__Description of the task__:
Here is the listing. Print it exactly.

──────── Data shown ────────

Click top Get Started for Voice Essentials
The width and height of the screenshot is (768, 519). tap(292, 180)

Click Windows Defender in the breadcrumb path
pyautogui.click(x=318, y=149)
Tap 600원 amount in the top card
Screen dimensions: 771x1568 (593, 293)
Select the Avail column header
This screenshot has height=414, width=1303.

────────

__Output for this task__:
Click top Get Started for Voice Essentials
The width and height of the screenshot is (768, 519). tap(292, 180)

Click Windows Defender in the breadcrumb path
pyautogui.click(x=318, y=149)
Tap 600원 amount in the top card
Screen dimensions: 771x1568 (593, 293)
Select the Avail column header
This screenshot has height=414, width=1303.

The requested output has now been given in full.